======== Article ========

Critique – Big Fish & Begonia


Si un jour on devait faire un documentaire sur la production de Big Fish & Begonia, ce serait un sacré film sur l’opiniâtreté et le travail de longue haleine. En effet, ce projet de long-métrage aura d’abord été un court, en 2004 avant de faire son chemin, cherchant des fonds et des soutiens durant 12 ans avant d’arriver sur les écrans. Mais revenons au fruit du labeur dont je vous avais parlé sur Focus on Animation, le champion animé du box-office chinois à l’été 2016, désormais visible cette semaine à Annecy !

céleste qui doit s’occuper des bégonias. À ses 16 ans, elle est envoyée dans le monde des humains sous la forme d’un dauphin afin d’accomplir son rituel de passage à l’âge adulte. Kun, un humain, lui sauve la vie, mais perd alors la sienne. Avec l’aide de son ami Qiu, elle essaie de ranimer l’esprit de Kun afin de le remercier de l’avoir sauvée.

Avec en cheville le studio Mir, on pouvait d’ores et déjà affirmer que le B&T Studio nous ferait parvenir un très beau premier film et, le moins que l’on puisse dire, c’est qu’on passe pas très loin du coup de maître ! Véritable fresque de presque deux heures, Big Fish & Begonia joue la carte de l’immersion totale dans un monde fantastique à la lisière de la mythologie chinoise, et prend pour héroïne la jeune Chun, un être divin dont le passage à l’âge adulte tourne mal.

Sa quête de rédemption lui fera croiser une galerie de personnages aussi touchants (ses grands-parents) que bizarres (le gardien des âmes et ses innombrables chats), dont l’esthétique est tout aussi léchée que le décorum qu’ils habitent. Techniquement irréprochable, le métrage impressionne par le mélange de techniques par la maîtrise générale de l’ensemble. Les éléments en 3D les plus visibles (essentiellement des décors) sont fort bien texturés ce qui permet une ensemble harmonieux.

Hélas ce qui l’est un peu moins, c’est la gestion de l’histoire dont les 10 premières minutes sont hantées par une voix off qui reviendra par moments durant le film, parfois même pour souligner ce que l’on voit à l’image. Car Big Fish & Begonia ne laisse pas trop de place au spectateur pour deviner ce qui se déroule sous ses yeux et, malgré la beauté de ce qui nous est présenté, les pièces de l’échiquier mettent peut-être un peu de temps à se mettre en place pour la seconde partie du film.

Et c’est là que l’on trouve enfin de quoi se mettre sous la dent, avec une suite d’actions malheureuses, une ambiance de fin du monde qui fait grimper les enjeux du personnel vers le global tout en ne lâchant rien de très favorable pour ses héros.

========

Transcrivez le passage de la critique de Big Fish & Begonia qui commence par « Sa quête de » et se poursuit jusqu'à « une ensemble harmonieux. ».

======== Enregistrements présentés ========

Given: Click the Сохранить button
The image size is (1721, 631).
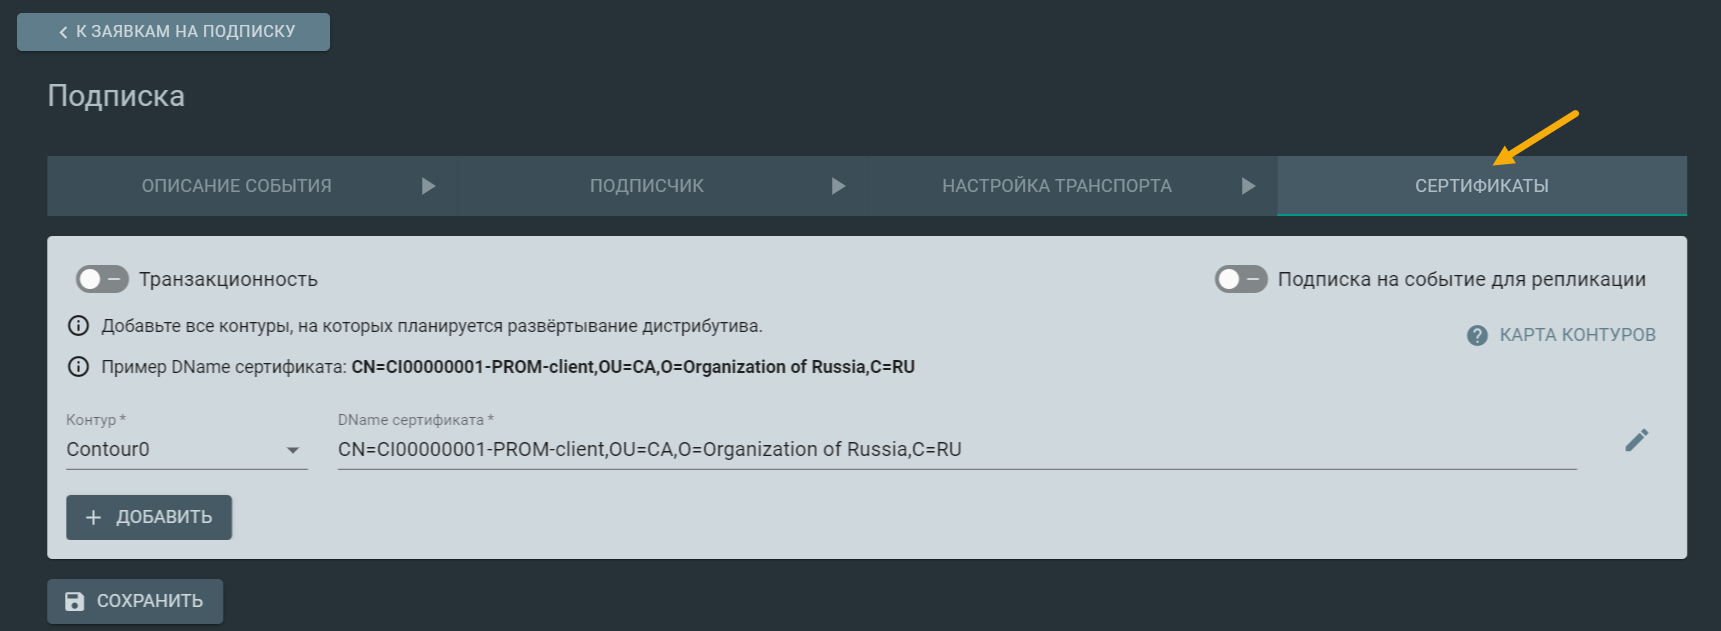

========
======== Enregistrements présentés ========

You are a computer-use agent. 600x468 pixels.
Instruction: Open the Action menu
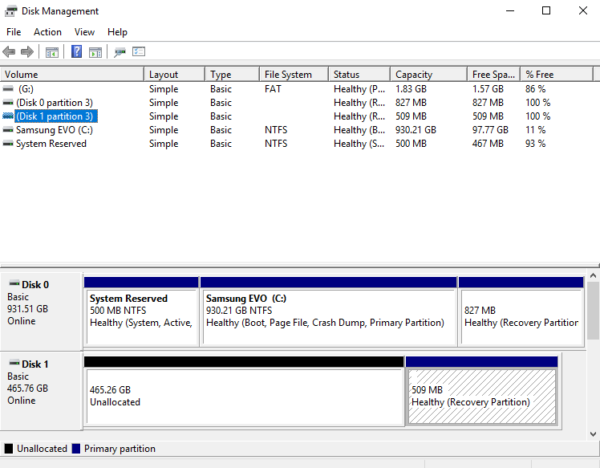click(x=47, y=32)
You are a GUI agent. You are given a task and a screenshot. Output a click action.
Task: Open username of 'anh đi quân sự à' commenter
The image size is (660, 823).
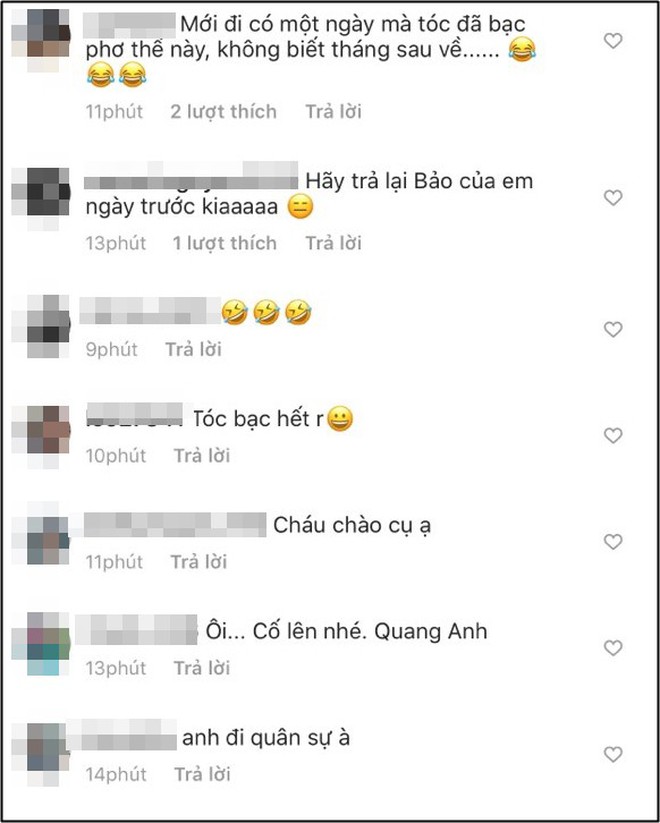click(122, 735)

========

# Réponse complète
Sa quête de rédemption lui fera croiser une galerie de personnages aussi touchants (ses grands-parents) que bizarres (le gardien des âmes et ses innombrables chats), dont l’esthétique est tout aussi léchée que le décorum qu’ils habitent. Techniquement irréprochable, le métrage impressionne par le mélange de techniques par la maîtrise générale de l’ensemble. Les éléments en 3D les plus visibles (essentiellement des décors) sont fort bien texturés ce qui permet une ensemble harmonieux.